The Dark Side of ChatGPT's New Voice Capabilities
The possibility of a get-out-of-jail-free card for politics' biggest liars
My first piece in a little while - I’m now based at Columbia University in New York City, working on my doctoral thesis about law and AI. This is an explainer written for The Spinoff covering some recent developments in generative AI and what they might mean for politics.
It’s often hard to make sense of what’s happening in the hyperbole-infested world of Silicon Valley. ChatGPT, the generative AI that went viral at the start of the year, is a good example. Is it an entertaining gimmick, an apocalyptic portent for journalism and the arts, or something inbetween? It’s hard to say, although we do know one thing: recent improvements to ChatGPT have the potential to destabilise politics as we know it.
Hold up. What is ‘generative AI’?
Generative AI is a type of artificial intelligence system trained on an enormous amount of data from the internet. They generate new content in response to ‘prompts’, like through ChatGPT’s message box. ChatGPT is designed to generate human-like responses to questions, and is trained on an enormous bank of human conversations and language to help it seem lifelike.
So isn’t ChatGPT just a glorified chatbot?
Well, yes, that’s sort of right. At its core, ChatGPT is a faithful mimic. But it turns out that mimicking human language also means that ChatGPT can mimic human performance on a range of complex tasks, from mathematics and coding to medicine and law. The AI is far from perfect. ChatGPT has a bad habit of ‘hallucinating’ and providing incorrect answers with boundless confidence, but it is still an impressive tool - especially for a work in progress.
What’s changing?
OpenAI, the developer of ChatGPT, recently announced that ChatGPT is being updated with voice capabilities, including the ability to generate realistic synthetic voice - ie, the ability to craft "realistic voices from just a few seconds of real speech”.

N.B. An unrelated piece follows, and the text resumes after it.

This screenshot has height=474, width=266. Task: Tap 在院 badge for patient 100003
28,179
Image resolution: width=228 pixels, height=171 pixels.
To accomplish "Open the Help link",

What does that have to do with politics or elections?
This technology could make it straightforward to create realistic audio of a politician, in their own voice, saying things they have never said in real life. It isn’t hard to imagine how a political operative could weaponise this kind of tool using social media, spreading lifelike disinformation at scale.
However, the flipside of this problem is just as scary. We already have a track record overseas of politicians routinely denying things that they have said or done. The mainstreaming of realistic voice generation could hand a permanent get-out-of-jail-free card to those politicians. In an interview with the New York Times, Democrat campaign organisers discussed the Access Hollywood tape (where Donald Trump was recorded bragging about sexually assaulting women) and what would change if the tape leaked in 2023 rather than 2016. While Trump admitted to the authenticity of the tape in 2016, it seems likely that today he would claim it was faked. Matt Hodges, the engineering director on Joe Biden’s 2020 campaign, said that Republicans might swap from shouts of “fake news” to “Woke AI”.
Oh no.
It isn’t great. On the one hand, it seems absurd that politicians could get away with a scandal if there is a literal recording of them admitting to something. But if ChatGPT really can generate a realistic voice of a politician, who could be made to say anything, it isn’t clear what could be done to prove the authenticity of a true recording. This has far-reaching consequences: voice recordings historically have exposed corruption, brought down presidents and held world leaders to account. The integrity of those investigations or leaks could forever be questioned as AI-generated from this point on, along with a laundry list of other important audio, like evidence used in courts. Short of an ironclad technological breakthrough to sift between true audio and imitations, it’s hard to chart a path forward.
What are the developers doing about this potential villain arc?
OpenAI is alive to the possible risks of their new voice-enabled tool, and specifically the problem that ChatGPT could be used to impersonate public figures or commit fraud. They say they are tightly limiting the release of the voice capabilities for specific uses, like a collaboration with Spotify to allow podcasters to release translations into other languages. However, OpenAI’s guardrails have been proven to be porous before, and arguably just the existence of a mainstream voice-simulation technology will embolden politicians who want to claim that leaks or audio are fake. Other AI developers have developed similar technology, too, albeit not with the size or influence of ChatGPT’s userbase.
This is stressful. TLDR?
Your friendly neighborhood AI, ChatGPT, isn’t just good for writing mundane office emails: it will soon be able to generate fake – but realistic – audio of anyone, especially famous people like politicians. Even if OpenAI stops most users from being able to access that functionality, the mainstream development of this technology offers politicians an exit route from inconvenient leaks or recordings: they can point to ChatGPT and deny, deny, deny.
The romantic notion that objective facts matter in politics might be in for another body blow.